Might does make right when it comes to interpreting the law. Laws are not primarily tested against the real world, or even against the Constitution, but rather against the consensus of the judicial community itself. How other judges have interpreted a law becomes part of the meaning of that law by jurisprudence. That presidents get to pick those judges whose interpretation of the Constitution aligns with their own undoubtedly helps steer that meaning in the preferred direction. Before appointing a Supreme Court justice “White House staff […] go through published rulings, articles, speeches, and other background material to get an idea of candidates’ values and views on constitutional issues.” Since every judge interprets the rules slightly differently, the law will inevitably change. At some point beyond recognition of its original meaning. Not this inevitable change of meaning itself, but who is in charge of changing it is the question that concerns liberty.
Constitutionalists and I can agree that individual rights would be much safer if Ron Paul or Andrew Napolitano were in charge of interpreting the Constitution. But isn’t the point of a Constitution to protect those rights regardless of who decides on their implementation? And if that is the case, aren’t we back where we started, asking what good the Constitution is if it can not prevent the proliferation of government? We know the minimal state lies somewhere between anarchy and dictatorship but nobody knows exactly where.

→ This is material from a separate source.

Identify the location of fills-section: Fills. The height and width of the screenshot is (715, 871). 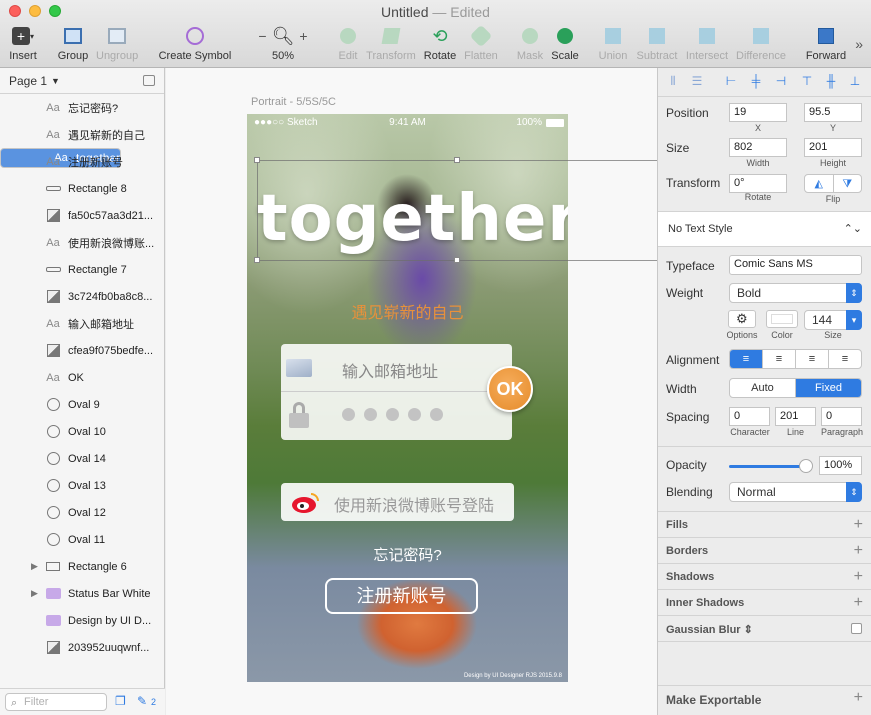
(677, 525).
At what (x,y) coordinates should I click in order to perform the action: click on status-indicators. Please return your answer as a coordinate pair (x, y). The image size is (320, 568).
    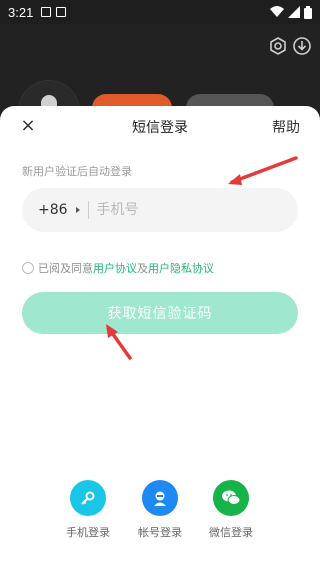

The crucial question is not which interpretation of the Constitution is ‘correct’, but which interpretation is implemented. Implementation is the domain of the monopoly to rule all others: the monopoly on force. Whichever party possesses this most scarce of goods gets to set the parameters of legal correctness. A belief in constitutional truth divorced from political reality misses the point of both the inherent ambiguity of natural text and the monopoly that is decisive in determining what is fact and what is apocryphal in matters of law. A government-granted monopoly on interpretation is the reason there can be no such thing as a ‘minimal state’ as constitutionalists understand it.
Instead of working against the dynamic nature of law, continuously and aimlessly trying to fixate the meaning of rules never meant to be immutable, we should try working with it. According to Johann Gevers, decentralized law is one of the four pillars of a decentralized society. In the foreseeable future enforcing contracts will be more a matter of code than of court. Instead of granting a small group of judges the power of both word and sword, the tools to let the community decide on the meaning and implementation of justice are on the horizon. Soon there will be no reason other than tradition why a judge has to be one person instead of many.
Individual liberty is incompatible with being forced to obey other people’s interpretations of the laws that govern your life. The essence of liberty is to determine for yourself what you can and cannot do with your life, your body, your property. To guarantee this freedom it is not enough to have it written down somewhere and let others decide on its meaning. It is self-refuting to be forced to agree with how your liberties are protected. To further individual liberty, we need a more radical separation and decentralization of power than even the Founding Fathers envisioned. Taking for granted that others are in charge of pruning the tree of liberty is an idea that may very well have had its day.